Терин ответила не сразу. Сначала долила себе горячего чая, подышала над чашкой, грея руки о глиняные бока.

– Может и не все. Но и защищать не рискнули. Многие в общине считали, что Анар немного не в себе, шептались, будто ее ребенок погиб при родах, а она придумала себе, что нет, – продолжила Терин. – Уверена, она это знала. Сложно не заметить, когда одинокая женщина покупает детскую одежду или книжки. Или как она меняется в лице, если случайно упомянуть эльфов. Думали, она ненавидит мужа, который бросил ее, но на самом деле ей было…

– Больно, – договорил Питиво и тоже чаю подлил. – Он ведь возвращался?

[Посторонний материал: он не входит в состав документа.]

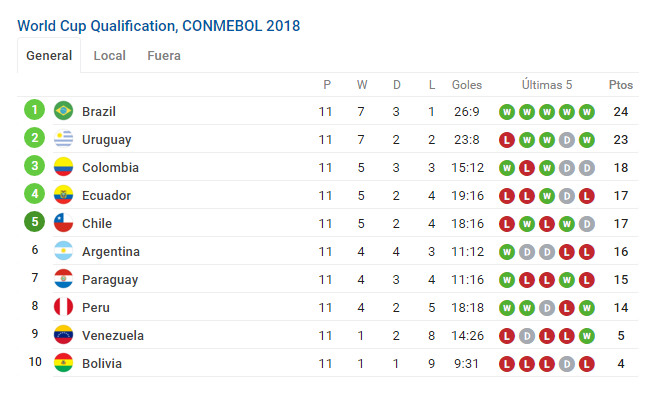
Task: Click the Ecuador flag icon
Action: (63, 195)
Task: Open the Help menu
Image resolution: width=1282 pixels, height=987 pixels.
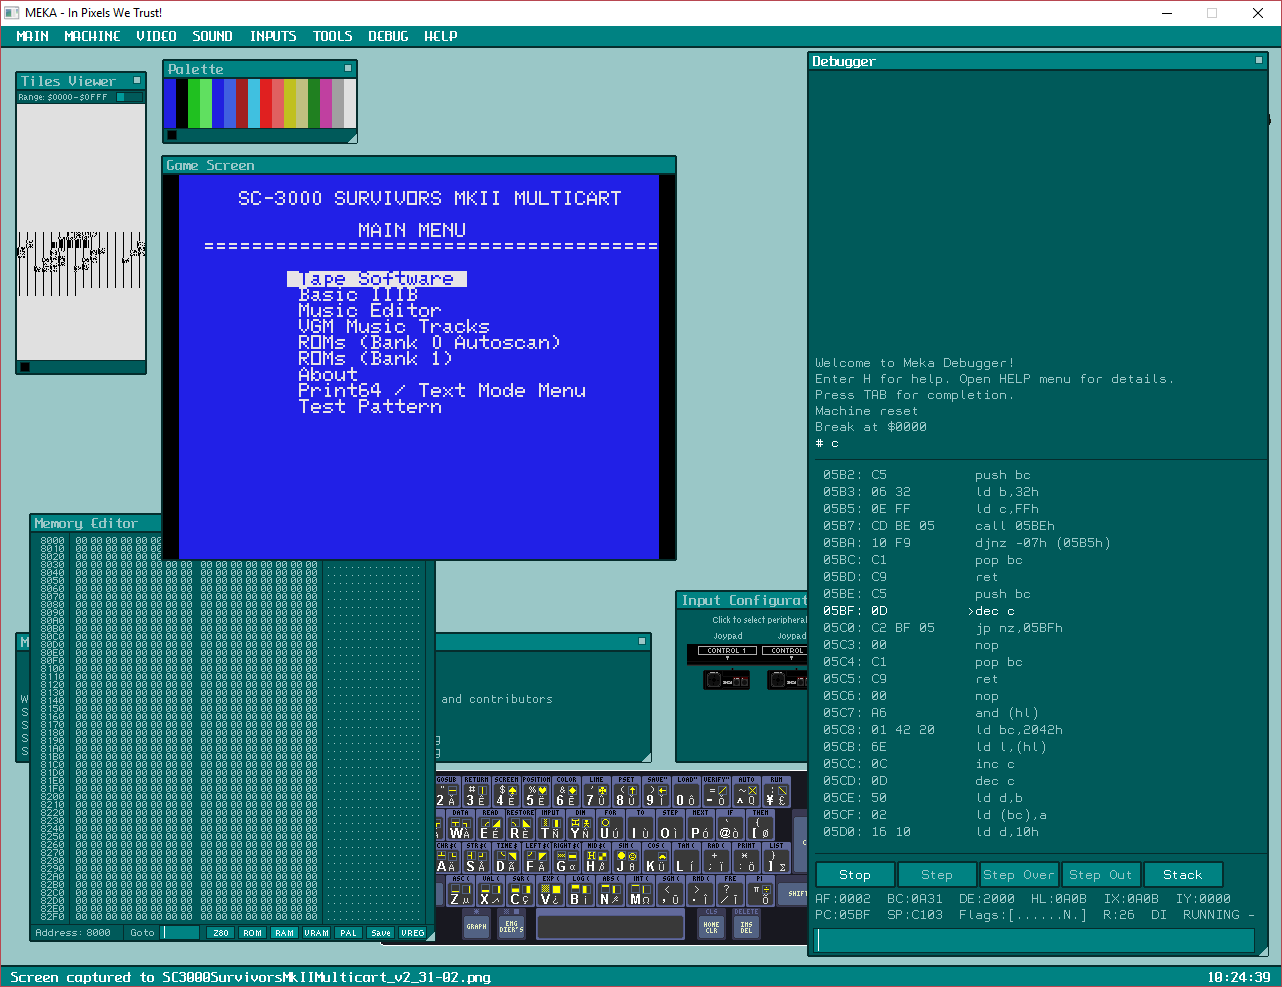Action: point(440,36)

– Да. Но с Вейном они не виделись. Вейн тогда был… Он говорил – застыл в нигде, между. Но мне сложно такое представить. Говорил, что ему снилось, как отец стоял на коленях во дворе и перебирал руками цветы. Те лиловые фиалки. Просил прощения, а лепестки рассыпались туманом у него в руках. Об остальном я ему рассказала.

– Вы? Об остальном?

– Я ведь говорила, что будто застряла в собственном неподвижном теле. И меня отнесли в дом к ирье, за которой моя мать помогала ухаживать, ведь ирья к тому времени уже не вставала, тоже по большей части спала и случалось, что не узнавала никого. Но Хаэльвиен Фалмарель назвал себя. Не знаю, как его пустили. Скорее всего, он и не спрашивал, зачаровал всех. Я слышала, как ирья сказала: “Пришел”, а он в ответ: “Да. Как обещал”, спросил о жене и сыне и услышал, что опоздал, что ни жены, ни сына у него нет, что беречь нужно сейчас и жить сейчас, а не когда-нибудь потом. Он весь онемел от боли. Очень больно оставаться живым, когда у тебя половины сердца нет. Ирья так сказала. Сказала, что заслужил. И долго смеялась, пока ее собственная половина сердца не перестала биться. Эльф ушел раньше. Чуть постоял рядом с ширмой, за которой был мой топчан, но не заглянул. Но его боль заставила меня очнуться.

– А что заставило очнуться Вейна?

– Ненависть, – ответила Терин, посмотрела и улыбнулась так, что Пи на мгновение сделалось зябко, будто он вдруг поймал лопатками сквозняк. – И голод конечно же.

Сквозняк действительно был. Возница стоял в дверях и смотрел на Питиво. Потом, оставляя на чистом полу следы, подошел.

– Эта, скоро светает, маджен. Может, раз не спите, того? Едем? Опаздываем, а дорога дрянь.

Терин не возражала. Пи, постучав тростью по стойке, разбудил задремавшую служанку, попросил собрать полагающийся завтрак в корзинку и, добавив монетку, прихватил вместе с корзинкой и плед. Плед был теплый, Терин в нем выглядела как-то очень уж уютно. Да и экипаж наверняка выстыл. Прогреть – пара пустяков, но для историй нет лучше обертки, чем плед, особенно, если от истории, как от сквозняка, по спине озноб дерет.

Сели. Экипаж тронулся.

– Осталось немного.

Они произнесли это одновременно. Пи – о дороге, Терин – об истории. Ее руки, лежащие поверх укрытых пледом коленей, дрогнули, прижали шерсть и тут же разгладили собравшиеся складки. Тени под красивыми темными глазами веды стали заметнее.